11

Output files generated via the Spark SQL DataFrame.write() method begin with the "part" basename prefix. e.g.

DataFrame sample_07 = hiveContext.table("sample_07");
sample_07.write().parquet("sample_07_parquet");

Results in:

hdfs dfs -ls sample_07_parquet/                                                                                                                                                             
Found 4 items
-rw-r--r--   1 rob rob          0 2016-03-19 16:40 sample_07_parquet/_SUCCESS
-rw-r--r--   1 rob rob        491 2016-03-19 16:40 sample_07_parquet/_common_metadata
-rw-r--r--   1 rob rob       1025 2016-03-19 16:40 sample_07_parquet/_metadata
-rw-r--r--   1 rob rob      17194 2016-03-19 16:40 sample_07_parquet/part-r-00000-cefb2ac6-9f44-4ce4-93d9-8e7de3f2cb92.gz.parquet

I would like to change the output filename prefix used when creating a file using Spark SQL DataFrame.write(). I tried setting the "mapreduce.output.basename" property on the hadoop configuration for the Spark context. e.g.
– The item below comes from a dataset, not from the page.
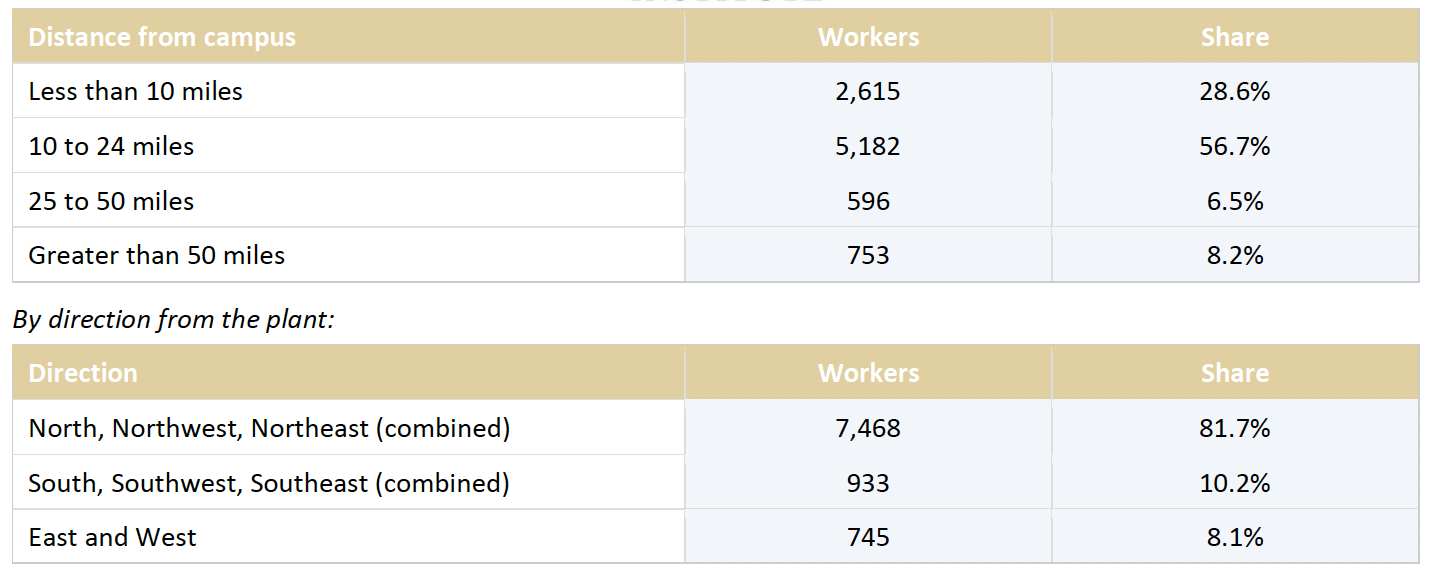Click the Share header in the distance table
1432x574 pixels.
pos(1235,37)
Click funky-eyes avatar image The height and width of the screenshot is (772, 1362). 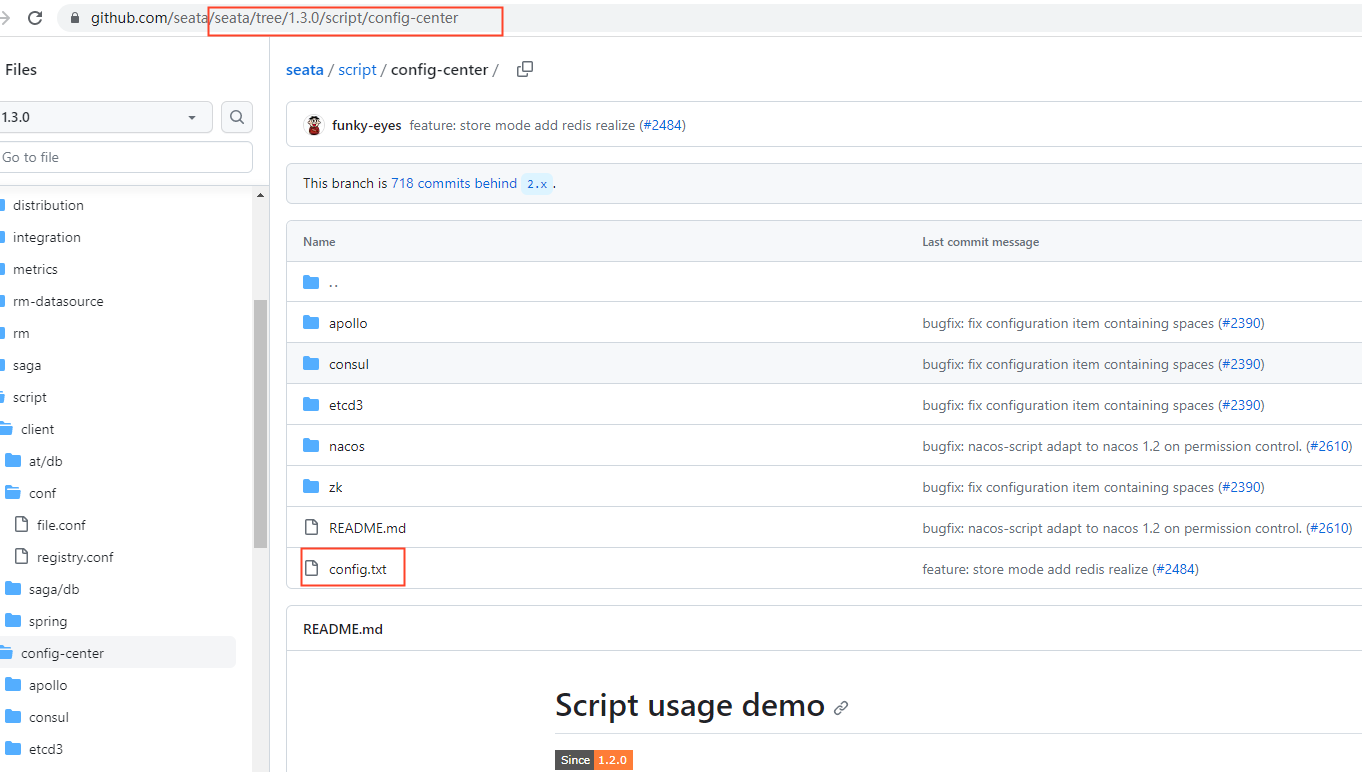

public class MyJavaSparkSQL {

  public static void main(String[] args) throws Exception {
    SparkConf sparkConf = new SparkConf().setAppName("MyJavaSparkSQL");
    JavaSparkContext ctx = new JavaSparkContext(sparkConf);
    ctx.hadoopConfiguration().set("mapreduce.output.basename", "myprefix");
    HiveContext hiveContext = new org.apache.spark.sql.hive.HiveContext(ctx.sc());
    DataFrame sample_07 = hiveContext.table("sample_07");
    sample_07.write().parquet("sample_07_parquet");
    ctx.stop();
  }

That did not change the output filename prefix for the generated files.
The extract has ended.